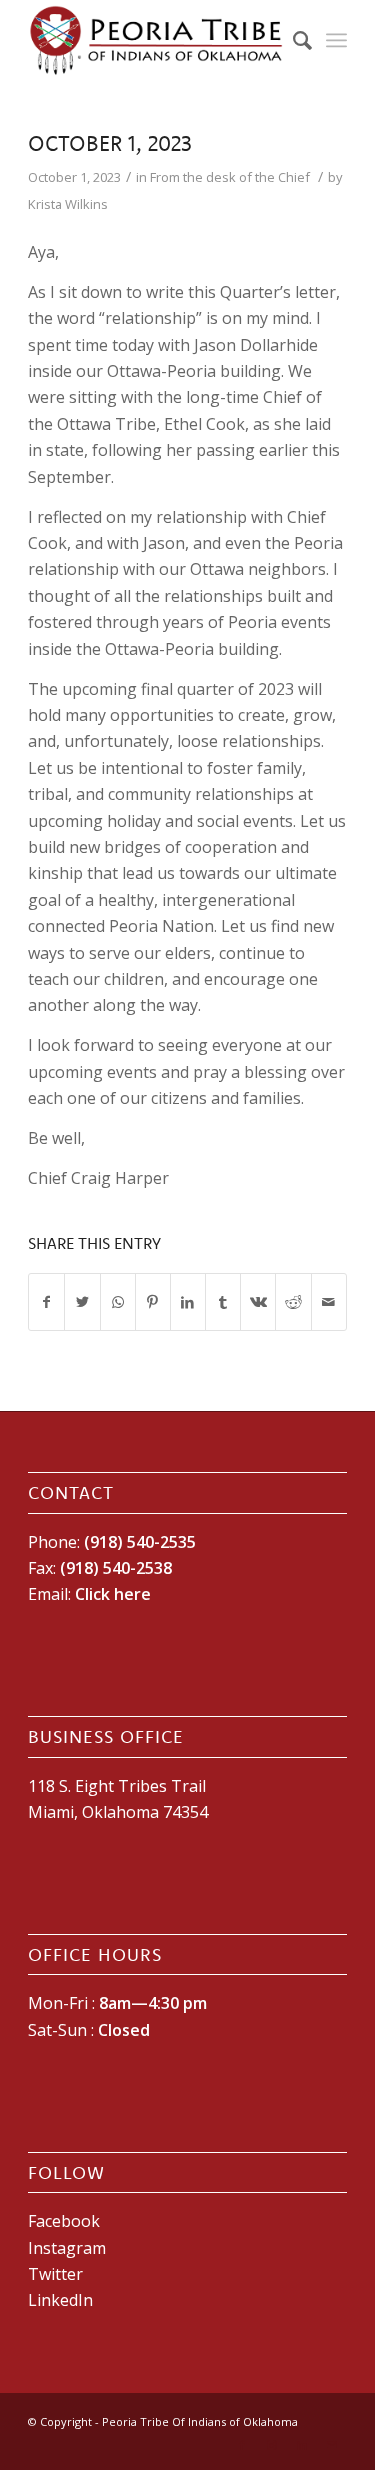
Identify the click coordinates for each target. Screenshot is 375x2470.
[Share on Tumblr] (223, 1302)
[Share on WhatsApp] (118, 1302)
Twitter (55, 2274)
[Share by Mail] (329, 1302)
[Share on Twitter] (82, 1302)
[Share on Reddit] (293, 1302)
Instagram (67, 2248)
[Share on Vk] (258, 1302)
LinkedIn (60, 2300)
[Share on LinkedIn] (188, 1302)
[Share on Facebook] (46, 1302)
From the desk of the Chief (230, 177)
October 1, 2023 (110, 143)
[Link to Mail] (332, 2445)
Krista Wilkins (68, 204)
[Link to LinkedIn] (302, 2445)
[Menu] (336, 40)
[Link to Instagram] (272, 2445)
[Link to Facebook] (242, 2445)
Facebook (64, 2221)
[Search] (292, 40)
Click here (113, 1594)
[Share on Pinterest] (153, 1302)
--------------------------------
Activity:
Beginning with the line holding "[Share on WhatsApp] (118, 1302)" and ending with the line holding "[Share on Facebook] (46, 1302)", write out the stretch of material above exactly; add no further lines.

Result:
[Share on WhatsApp] (118, 1302)
Twitter (55, 2274)
[Share by Mail] (329, 1302)
[Share on Twitter] (82, 1302)
[Share on Reddit] (293, 1302)
Instagram (67, 2248)
[Share on Vk] (258, 1302)
LinkedIn (60, 2300)
[Share on LinkedIn] (188, 1302)
[Share on Facebook] (46, 1302)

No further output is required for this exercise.